FIVE BLOCKS FROM BERKELEY GATE
It was raw, irritating and urgent as ever to be Iranian with iranian.com filling
our tortured need for friendship, affection and acceptance
March 22, 2002
The Iranian
We are alone again. You and I. You and I. Alone again. We are sitting in the
Julia Morgan Theater. Freezing. It is cold. It is 16 March in the year 2002. The
Iranians with one American couple have gathered to celebrate and laugh. Son can you
hear me?
Whether I went home or stayed there would be a price to pay. The wooden theater was
dark like the inside of a Japanese Temple. You could just barely see the spirits
that had been there before us - Americans in Berkeley, California.
Be good while I'm gone I said to no one. I looked everywhere but couldn't see anyone.
So many Springs had passed. I was in the front seat covered in red velvet. Warhol
was there with a torn shoe and red socks. He loved Matisse and Mao. Who was the king
of kings? Elvis in black and silver.
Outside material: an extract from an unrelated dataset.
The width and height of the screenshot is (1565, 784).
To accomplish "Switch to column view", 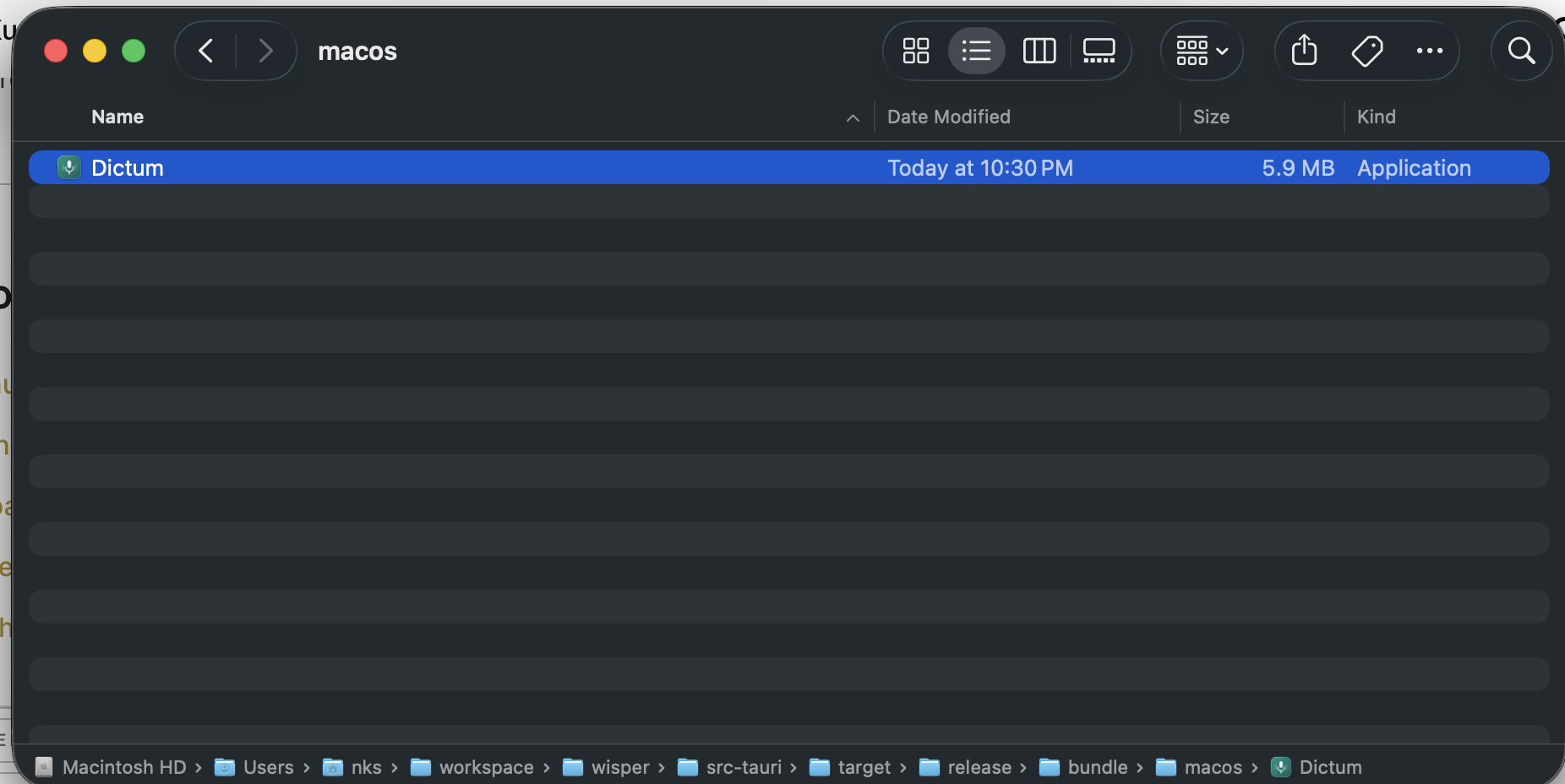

Marilyn was in blue and white with hot air blowing
between her legs.
When nobody was looking I sneaked in Aafaq Ahmad Shah from Srinagar. He had had enough
of the curiously narrow streets with houses that were a pile of rubble. Aafaq was
eighteen and Warhol liked him and painted him in a serial silk-screen in cerise,
citron, burnt orange and apple-green.
The road in Srinagar was lined with tall poplars. His home was surrounded with fields
of saffron with purple flowers. The root of all evil was being a Moslem buried in
martyr's cemeteries. Dal lake was a memory.
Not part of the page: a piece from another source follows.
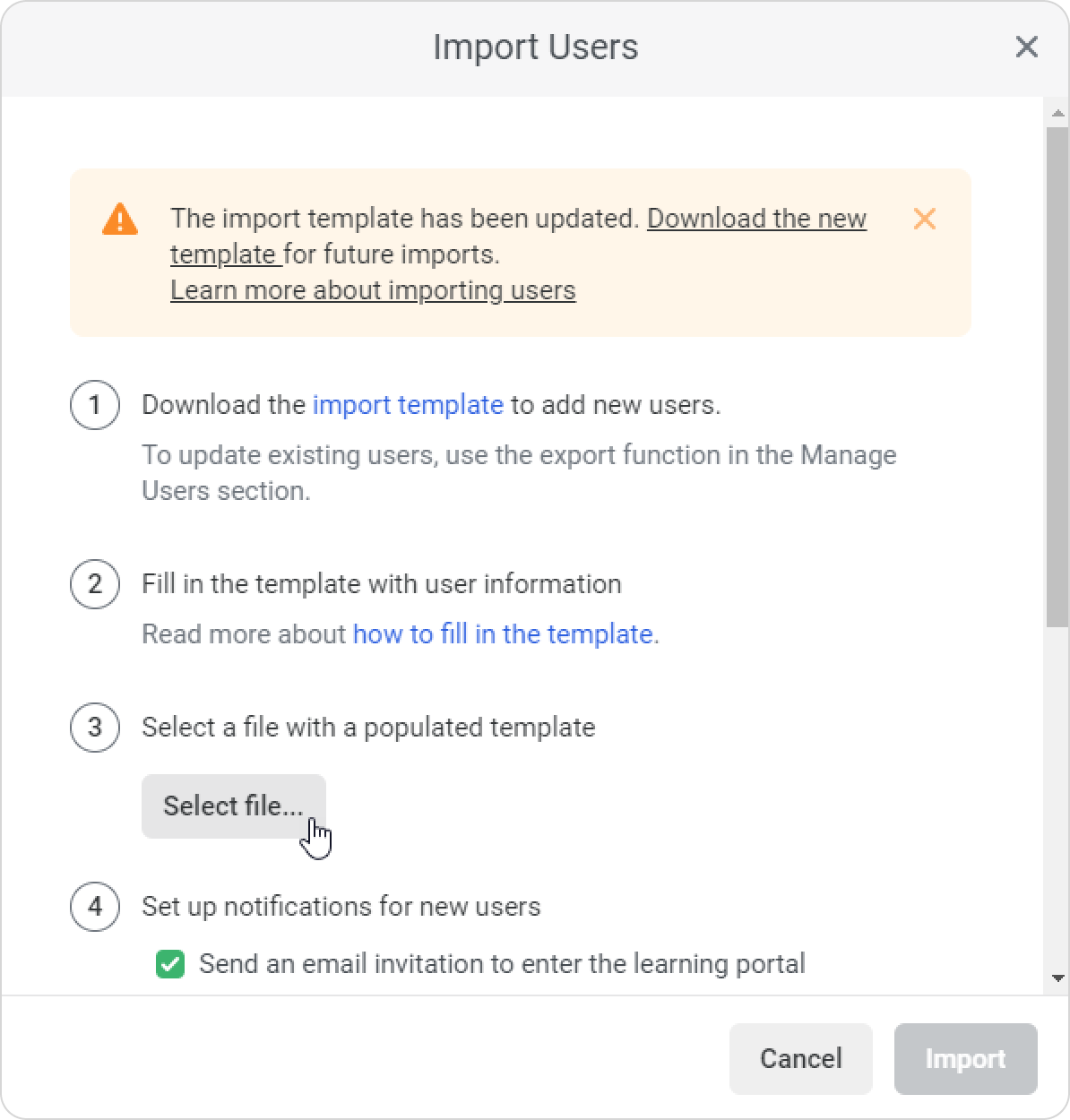Click the email invitation checkbox label text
I loved Aafaq. We had been together in Srinagar under a blanket. His mother had brought
us chai in our houseboat and lit the fire baskets. Some of the inscriptions on the
gravestones were in green Arabic calligraphy with the single word AZAD.
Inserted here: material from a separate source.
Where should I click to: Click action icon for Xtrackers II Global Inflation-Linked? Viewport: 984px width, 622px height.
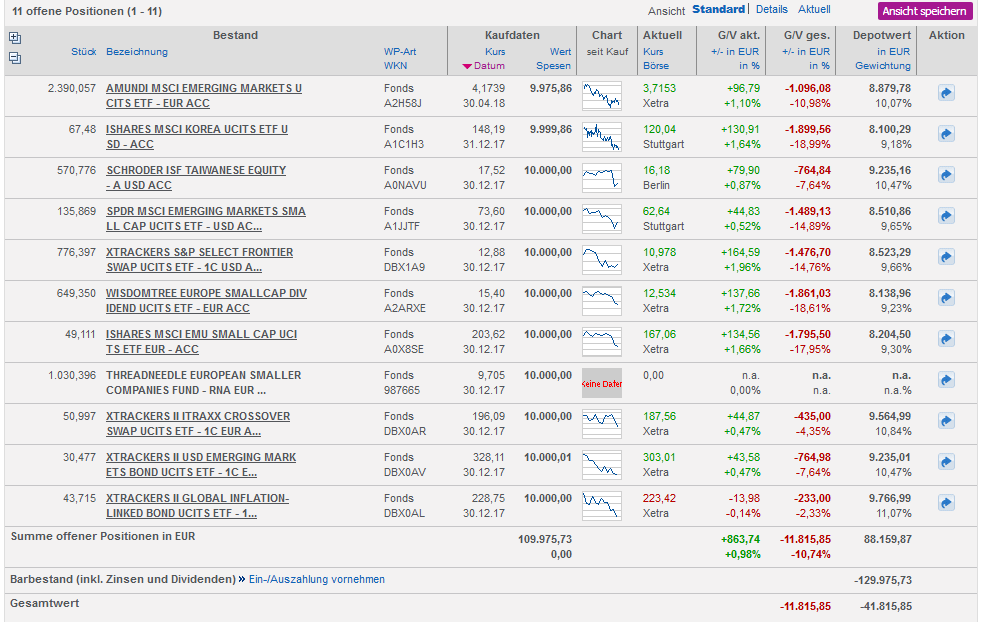pyautogui.click(x=946, y=503)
After Aafaq tried to ram his car through a gate his car exploded. Aafaq was blown
to pieces. I read about his death in The New Yorker. I invited him to come
to Berkeley to attend the iranian.com NoRuz azad celebration. He sat next to me.
We laughed together at Peyvand Khorsandi who was a martyr in London inaugurating
new phases for us to laugh and cry about. Mixed marriages had become common place
which captured the discordant character of a tragic war. With his boyishly handsome
features he took off his tennis shoes and danced. We were drooling voyeurs.
It was not Custer's last stand as Elham Jazeb walked into the spotlight with her
Iranian eyes darting this way and that. Erotic, squeamish and giggly she took us
to ourselves. I'm ready if you are I said to Aafaq while solemnizing sacrifice and
death. "We'll be landing under fire," I said. Refusing to leave the field
until everyone is either dead or safely removed.
It was dark now. Saman had drawn his last cartoon of me in a black chador. I drove
through the rapidly emptying streets of Berkeley with Warhol and Aafaq by my side.
It took a while for our masks to fall off, to focus on the loss of my cow. It was
raw, irritating and urgent as ever to be Iranian with iranian.com filling our tortured
need for friendship, affection and acceptance in America.